● To do
Scale everything from the line containing "The width and" down to the line containing "[x=29, y=38]", both ends included, by rewriting those lines of data in full with the requests kept and each answer coordinate multiplied by 1.7 and rounded to a whole number, halves up. Leave the pictures out.

● Records shown
-------------------------
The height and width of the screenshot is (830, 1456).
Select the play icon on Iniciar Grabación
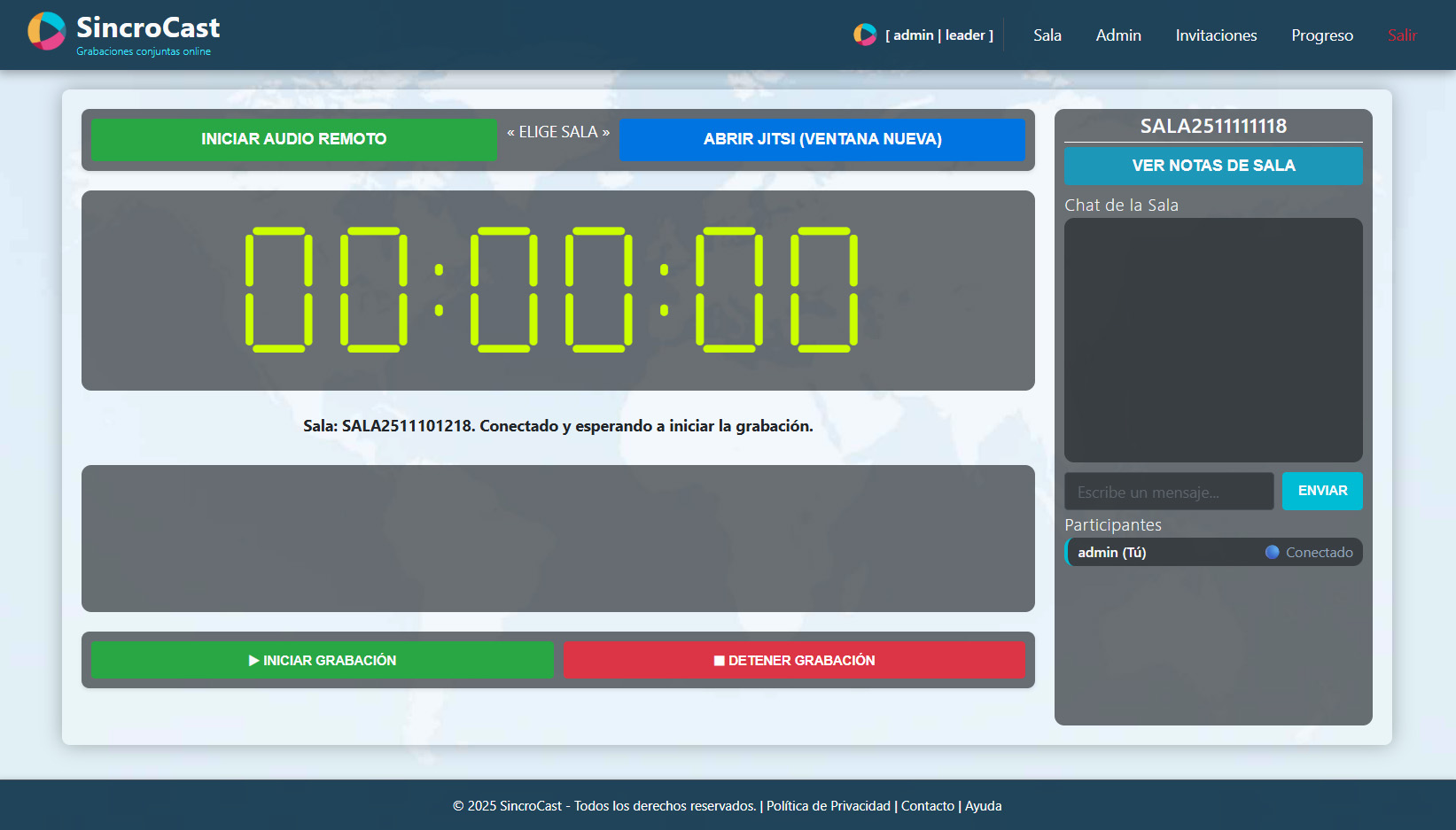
-------------------------
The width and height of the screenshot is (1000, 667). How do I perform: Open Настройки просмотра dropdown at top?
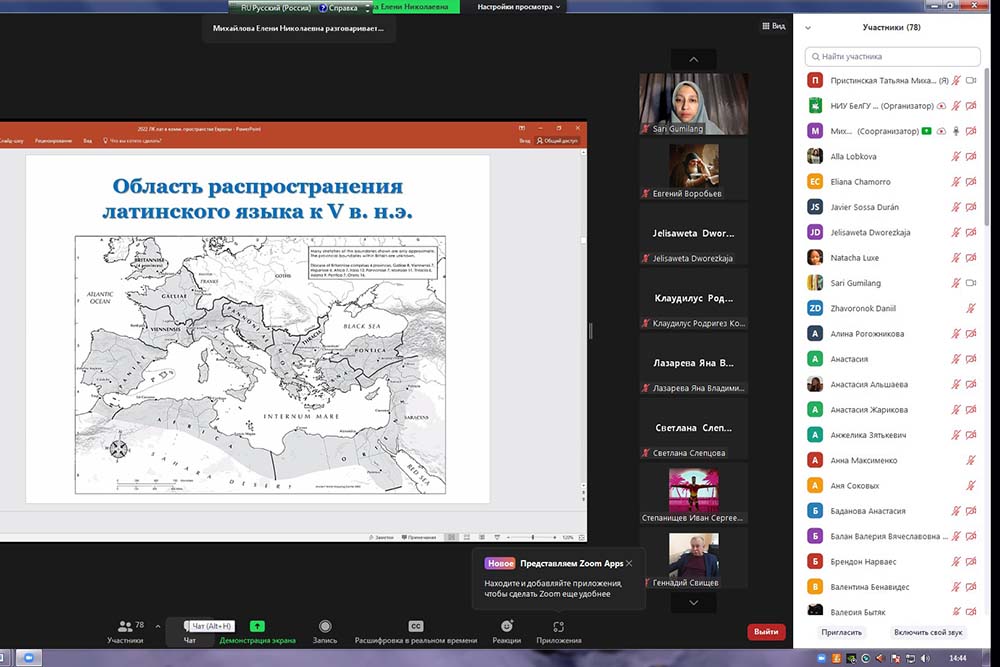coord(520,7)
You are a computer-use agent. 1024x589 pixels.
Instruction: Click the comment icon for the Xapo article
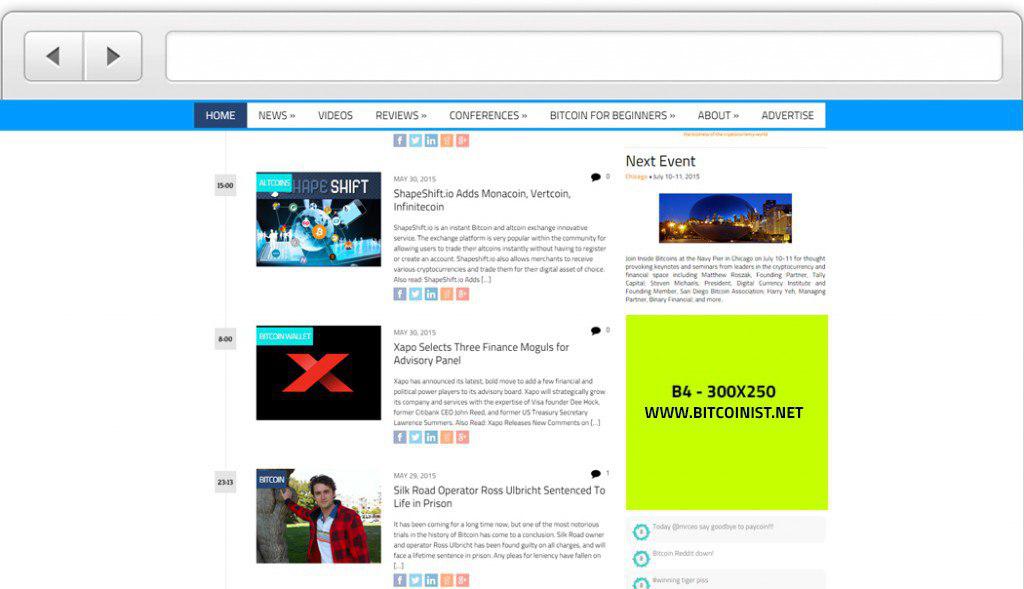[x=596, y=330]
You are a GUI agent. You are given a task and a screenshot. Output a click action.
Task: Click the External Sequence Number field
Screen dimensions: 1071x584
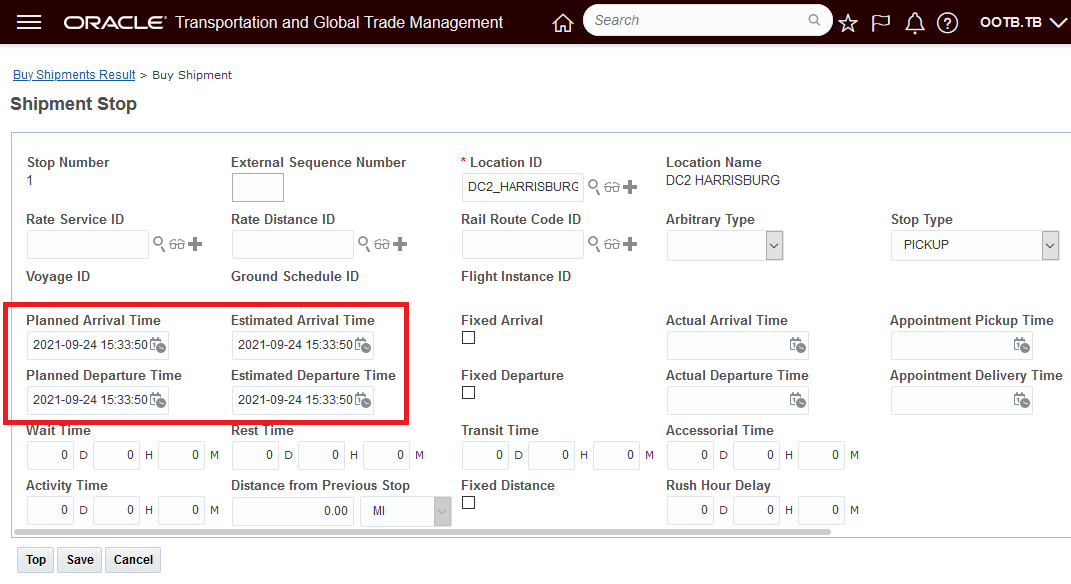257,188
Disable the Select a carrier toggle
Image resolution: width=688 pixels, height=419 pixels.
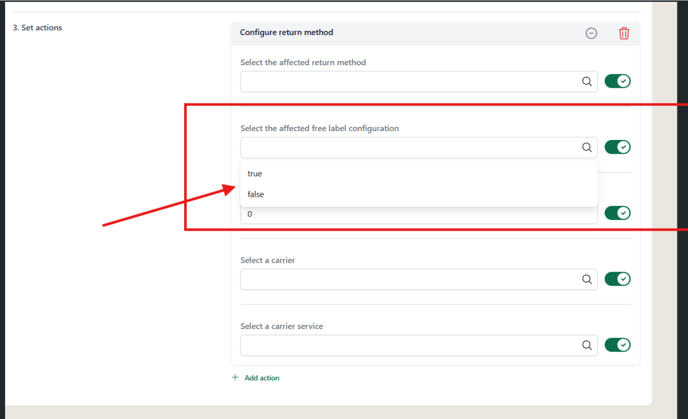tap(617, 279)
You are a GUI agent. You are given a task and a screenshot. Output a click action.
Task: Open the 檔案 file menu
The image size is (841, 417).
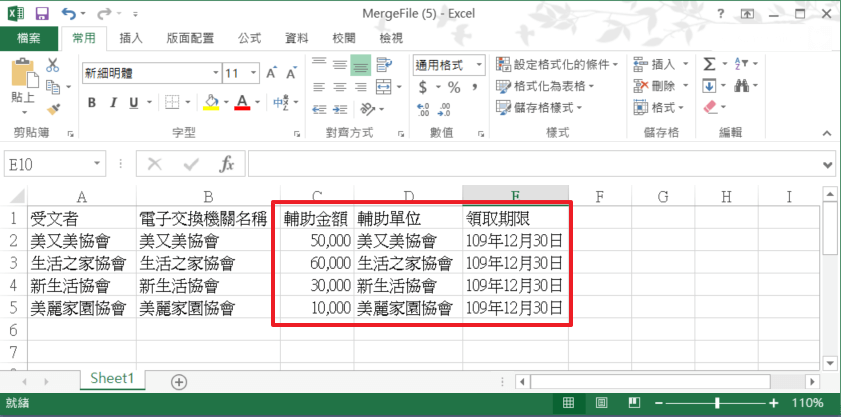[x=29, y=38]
-------------------------
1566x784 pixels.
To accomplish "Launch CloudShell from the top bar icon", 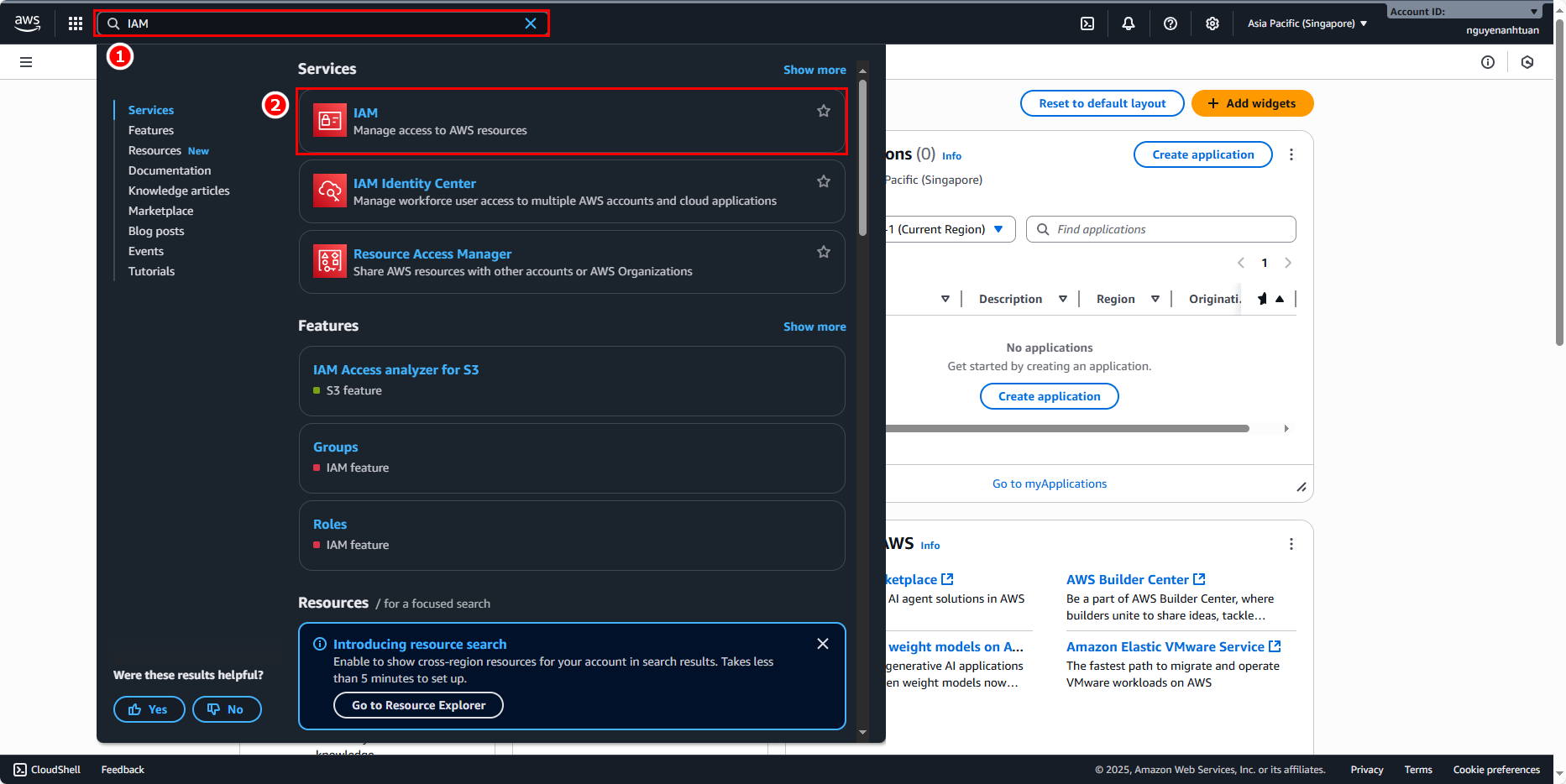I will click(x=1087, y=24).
-------------------------
● Result of this exercise
The width and height of the screenshot is (1000, 667). How do I perform: Open Настройки просмотра dropdown at top?
coord(884,12)
You are a computer-use agent. 1024x589 pixels.
Instruction: Click the comment icon for the Xapo article
[x=1013, y=561]
You are a GUI agent. You are given a task and a screenshot. Output a click action.
Task: Click the External Sequence Number field
Screen dimensions: 1071x584
437,320
Disable the Select a carrier toggle
Image resolution: width=688 pixels, height=419 pixels.
tap(1049, 474)
You are a GUI agent. You are given a task and a screenshot. Output a click action.
Task: Open the 檔案 file menu
The image size is (841, 417).
[x=49, y=65]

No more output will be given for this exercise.